Today’s CPI release by Statistics NZ showed low inflation pressure, with a fall of 0.2% in the December quarter and a rise of 0.8% for the year ended December. This low inflation means the Reserve Bank of New Zealand (RBNZ) could cut the OCR to support growth and help with our overvalued exchange rate, say the New Zealand Manufacturers and Exporters Association (NZMEA).
NZMEA Chief Executive John Walley says, “With annual inflation below the target band (between 1% and 3%) and below expectations, there is room for a cut in the OCR. This will help move our interest rates closer to the rest of the world, which will take some pressure off our “unjustified and unsustainable” exchange rate (as the RBNZ has repeated many times); helping to make our exporters and import competing manufacturers much more competitive, fuelling growth, employment and investment.”

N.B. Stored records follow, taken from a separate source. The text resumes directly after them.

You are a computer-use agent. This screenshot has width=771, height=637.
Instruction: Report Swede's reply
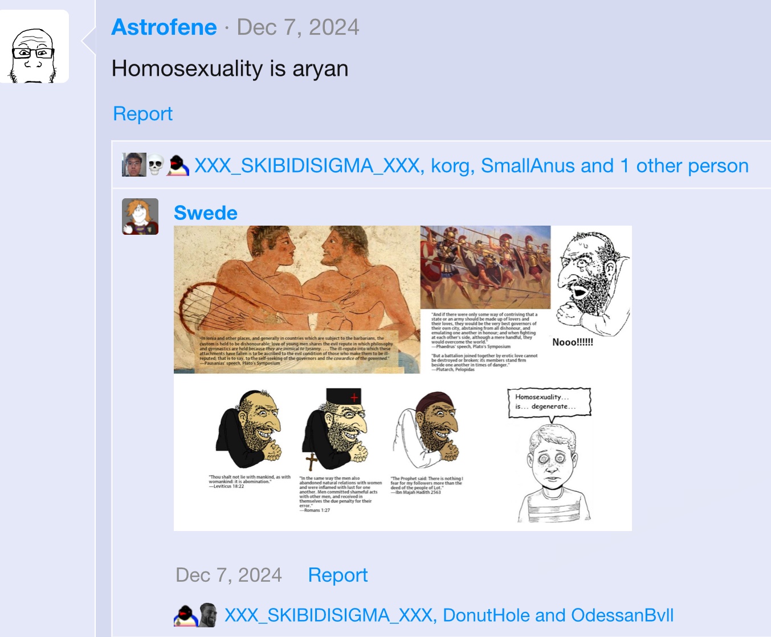[338, 575]
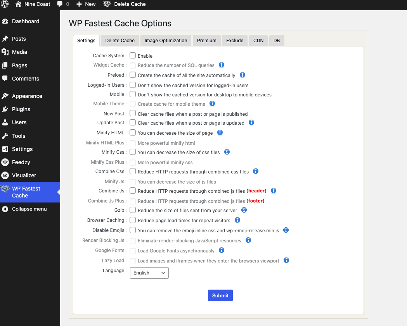Viewport: 407px width, 326px height.
Task: Click the comments bubble icon in admin bar
Action: click(x=60, y=4)
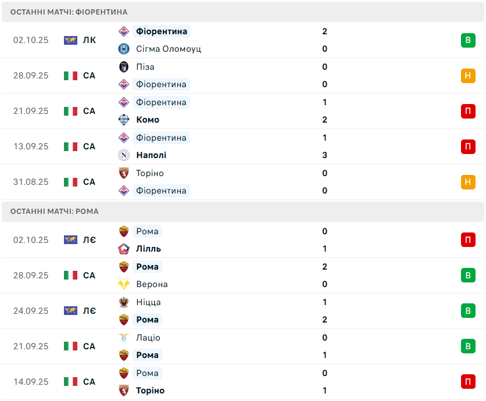Click the Sigma Olomouc club crest icon
The image size is (486, 401).
pos(123,49)
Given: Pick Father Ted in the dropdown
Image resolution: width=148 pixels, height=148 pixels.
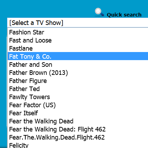Looking at the screenshot, I should click(78, 89).
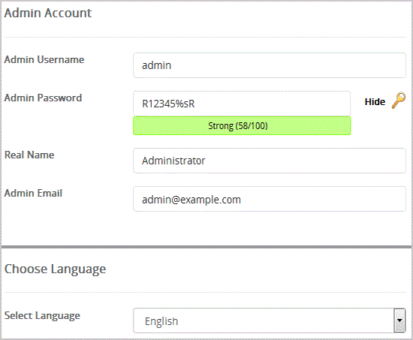
Task: Focus the Admin Username input field
Action: (x=269, y=65)
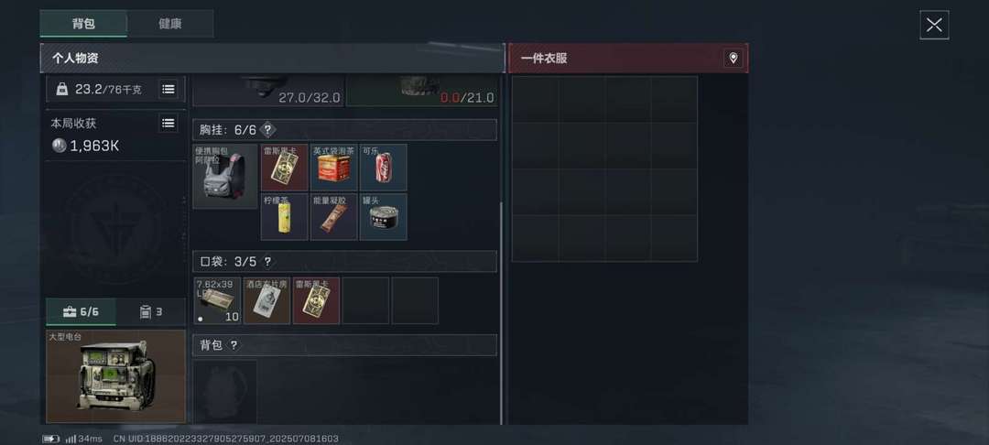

“The world is not what it was in the middle of last year. We have been of the view that the OCR rise last July would not have happened had it been delayed even to September. Much of the world is facing issues with persistent low inflation – a risk that needs to be considered in New Zealand around Monetary Policy alignment.”
“Concern around the housing market remains, particularly in Auckland, and this could pose a financial stability risk – we encourage the RBNZ to continue to look at other tools to tackle this issue. Without such tools, the tradable sector will continue to bear the brunt of this through an overvalued currency brought about in large part by interest rates out of step with the rest of the world. Tradable inflation fell 0.8% in the December quarter and fell 1.3% for the year, non-traded inflation rose 2.4% for the year.”